_WHAT IS BEING ASKED_: Put the entries from the line with "What do you see at coordinates (152, 238)" to the line with "center [380, 134]." into a JSON list of strings, one string per line, with blank lines left out.

_RAW DATA_:
'''

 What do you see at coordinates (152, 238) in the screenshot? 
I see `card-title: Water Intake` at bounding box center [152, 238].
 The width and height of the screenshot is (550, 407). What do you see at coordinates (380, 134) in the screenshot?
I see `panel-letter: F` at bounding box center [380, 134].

'''
'''

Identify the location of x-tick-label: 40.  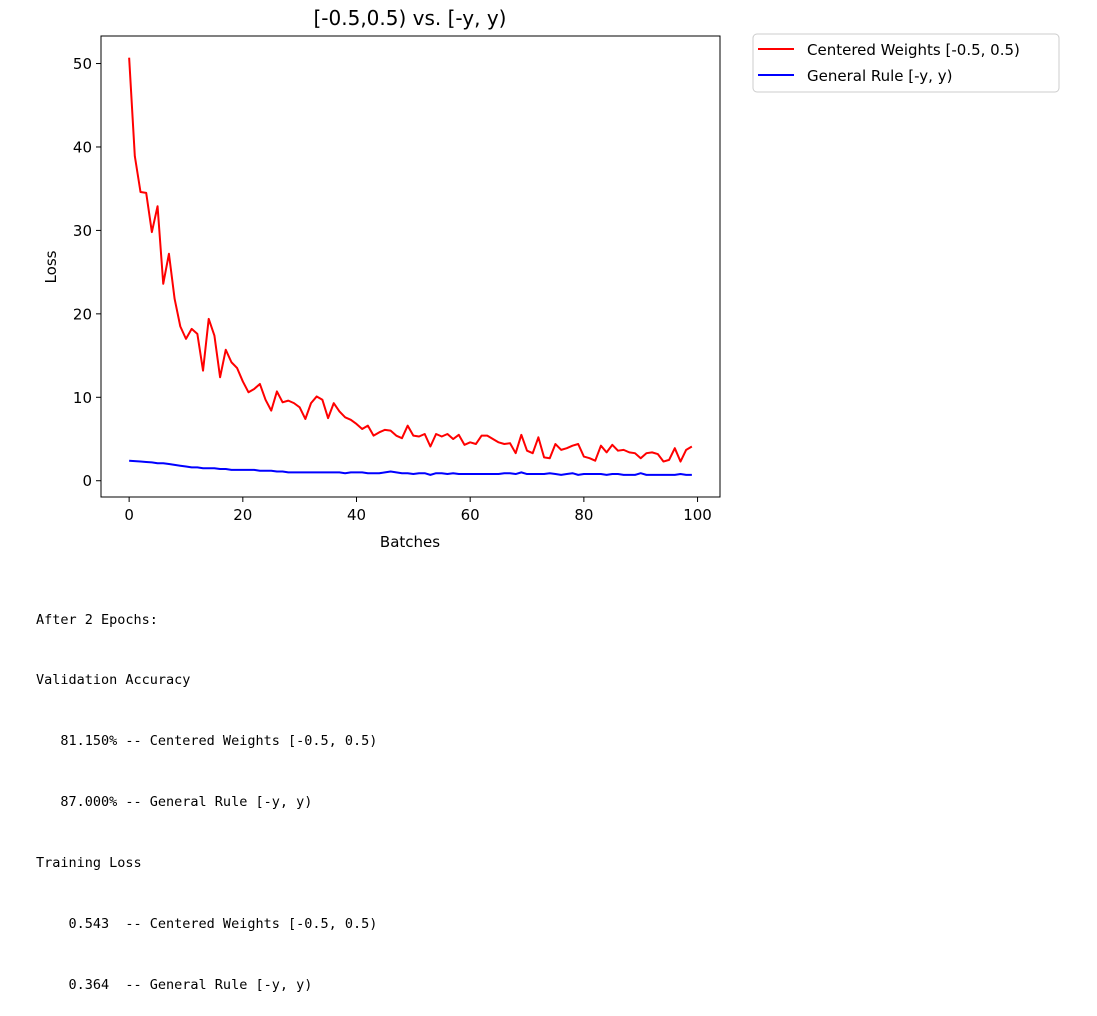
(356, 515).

'''

_RESULT OF THE TASK_:
[
  " What do you see at coordinates (152, 238) in the screenshot? ",
  "I see `card-title: Water Intake` at bounding box center [152, 238].",
  " The width and height of the screenshot is (550, 407). What do you see at coordinates (380, 134) in the screenshot?",
  "I see `panel-letter: F` at bounding box center [380, 134]."
]